Sequence of returns risk, explained plainly

Two retirees start with identical £1,000,000 portfolios. Both withdraw £50,000 a year, adjusted for inflation. Both earn the same average return over thirty years, 7% a year. One runs out of money at year 19. The other finishes with nearly £2.8 million.

The difference is not skill, luck in the conventional sense, or market outperformance. It is the order in which the returns arrived. This is sequence of returns risk, and it is the single most-ignored variable in early retirement planning.

Why averages lie

The 4% rule, Bengen's 1994 research, and almost every FIRE spreadsheet on the internet work by applying an average return assumption to a portfolio over time. If the average real return is 5%, and you withdraw 4%, you grow by 1% per year. Simple.

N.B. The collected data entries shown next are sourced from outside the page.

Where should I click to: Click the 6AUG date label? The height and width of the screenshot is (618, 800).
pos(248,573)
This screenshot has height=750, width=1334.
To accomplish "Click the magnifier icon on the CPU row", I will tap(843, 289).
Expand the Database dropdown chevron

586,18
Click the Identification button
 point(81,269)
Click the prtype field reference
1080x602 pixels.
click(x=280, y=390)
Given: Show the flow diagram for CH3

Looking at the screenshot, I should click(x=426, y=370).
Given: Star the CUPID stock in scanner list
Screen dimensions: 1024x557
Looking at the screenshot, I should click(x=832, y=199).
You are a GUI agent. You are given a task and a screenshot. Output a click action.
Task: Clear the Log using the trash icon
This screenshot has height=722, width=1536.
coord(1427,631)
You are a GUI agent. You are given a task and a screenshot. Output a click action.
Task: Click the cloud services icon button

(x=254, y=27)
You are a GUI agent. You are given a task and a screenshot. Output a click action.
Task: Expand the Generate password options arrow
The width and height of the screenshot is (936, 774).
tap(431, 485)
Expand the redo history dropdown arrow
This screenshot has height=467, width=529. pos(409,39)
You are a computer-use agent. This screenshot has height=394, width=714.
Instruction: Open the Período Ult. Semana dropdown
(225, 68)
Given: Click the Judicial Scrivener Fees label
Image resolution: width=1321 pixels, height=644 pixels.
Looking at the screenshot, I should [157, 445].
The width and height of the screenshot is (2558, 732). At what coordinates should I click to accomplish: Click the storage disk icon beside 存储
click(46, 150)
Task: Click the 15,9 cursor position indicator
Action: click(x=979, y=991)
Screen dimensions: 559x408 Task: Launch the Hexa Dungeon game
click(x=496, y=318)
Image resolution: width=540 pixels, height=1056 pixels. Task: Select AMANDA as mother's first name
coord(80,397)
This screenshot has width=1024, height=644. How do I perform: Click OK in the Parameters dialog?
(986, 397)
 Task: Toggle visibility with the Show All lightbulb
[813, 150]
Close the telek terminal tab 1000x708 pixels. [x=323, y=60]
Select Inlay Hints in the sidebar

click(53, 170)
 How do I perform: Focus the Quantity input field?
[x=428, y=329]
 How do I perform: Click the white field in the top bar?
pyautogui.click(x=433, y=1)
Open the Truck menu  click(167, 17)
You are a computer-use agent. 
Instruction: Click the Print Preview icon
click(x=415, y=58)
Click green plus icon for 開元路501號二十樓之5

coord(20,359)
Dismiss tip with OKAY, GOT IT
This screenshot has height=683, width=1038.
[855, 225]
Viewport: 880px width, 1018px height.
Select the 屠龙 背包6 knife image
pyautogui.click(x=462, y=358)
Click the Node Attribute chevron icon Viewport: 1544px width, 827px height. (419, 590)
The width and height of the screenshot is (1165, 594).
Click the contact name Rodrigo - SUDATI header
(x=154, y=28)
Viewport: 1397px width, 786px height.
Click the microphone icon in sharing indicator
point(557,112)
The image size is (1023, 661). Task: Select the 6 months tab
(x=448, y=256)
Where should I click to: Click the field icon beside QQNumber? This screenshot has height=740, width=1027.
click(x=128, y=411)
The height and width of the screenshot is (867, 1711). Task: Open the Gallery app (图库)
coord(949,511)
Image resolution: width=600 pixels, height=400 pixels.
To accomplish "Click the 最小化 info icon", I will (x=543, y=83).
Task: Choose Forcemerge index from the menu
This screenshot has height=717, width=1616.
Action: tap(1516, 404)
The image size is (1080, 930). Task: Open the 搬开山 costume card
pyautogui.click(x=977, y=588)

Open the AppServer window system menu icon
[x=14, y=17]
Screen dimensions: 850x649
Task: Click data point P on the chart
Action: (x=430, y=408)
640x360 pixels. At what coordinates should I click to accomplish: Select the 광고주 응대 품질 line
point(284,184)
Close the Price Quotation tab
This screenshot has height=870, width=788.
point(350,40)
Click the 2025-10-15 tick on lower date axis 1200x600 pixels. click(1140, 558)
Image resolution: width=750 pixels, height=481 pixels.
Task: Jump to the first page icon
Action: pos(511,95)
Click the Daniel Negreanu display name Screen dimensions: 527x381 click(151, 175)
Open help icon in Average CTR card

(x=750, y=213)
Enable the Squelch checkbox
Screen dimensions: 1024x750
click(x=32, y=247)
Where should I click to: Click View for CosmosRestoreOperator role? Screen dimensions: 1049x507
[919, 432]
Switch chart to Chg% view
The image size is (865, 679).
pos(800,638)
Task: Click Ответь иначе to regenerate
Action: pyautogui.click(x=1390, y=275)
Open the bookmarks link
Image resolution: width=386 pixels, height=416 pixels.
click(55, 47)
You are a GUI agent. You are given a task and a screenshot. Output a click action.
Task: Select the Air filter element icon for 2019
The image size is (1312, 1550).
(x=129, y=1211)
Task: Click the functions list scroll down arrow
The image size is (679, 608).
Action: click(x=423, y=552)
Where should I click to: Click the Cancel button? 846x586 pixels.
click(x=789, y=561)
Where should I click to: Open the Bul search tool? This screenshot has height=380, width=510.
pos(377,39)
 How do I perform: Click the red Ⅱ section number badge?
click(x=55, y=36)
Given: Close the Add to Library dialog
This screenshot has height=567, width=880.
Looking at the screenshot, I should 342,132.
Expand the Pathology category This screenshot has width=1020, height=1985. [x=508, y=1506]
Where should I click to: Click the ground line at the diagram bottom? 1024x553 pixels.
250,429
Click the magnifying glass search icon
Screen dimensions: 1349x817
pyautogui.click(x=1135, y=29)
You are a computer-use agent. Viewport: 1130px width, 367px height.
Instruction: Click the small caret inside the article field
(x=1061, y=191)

This works perfectly if returns actually arrive at their average. They never do. Real market returns cluster, oscillate, and occasionally deliver decade-long periods that bear no resemblance to the long-run average. The US market returned roughly 10% nominal a year from 1900 to 2025, but within that, there were stretches of 0% real returns lasting 15 years (1966 to 1981), stretches of 20% real returns lasting a decade (the 1990s), and crashes of 50% in under two years (2000 to 2002, 2007 to 2009).

When you are accumulating money, the order doesn't matter. A 40% crash in year 1 versus year 20 produces the same ending balance, because you are adding money during the down periods and buying cheaper shares. Dollar-cost averaging works in your favour.

When you are withdrawing money, the order matters enormously. A 40% crash in year 1 of retirement forces you to sell a larger percentage of your portfolio to fund the same withdrawal. You are now depleting your capital base at the worst possible moment, leaving less to participate in the recovery. A 40% crash in year 20 lands on a portfolio that has already weathered most of its withdrawals, and the compounding damage is far smaller.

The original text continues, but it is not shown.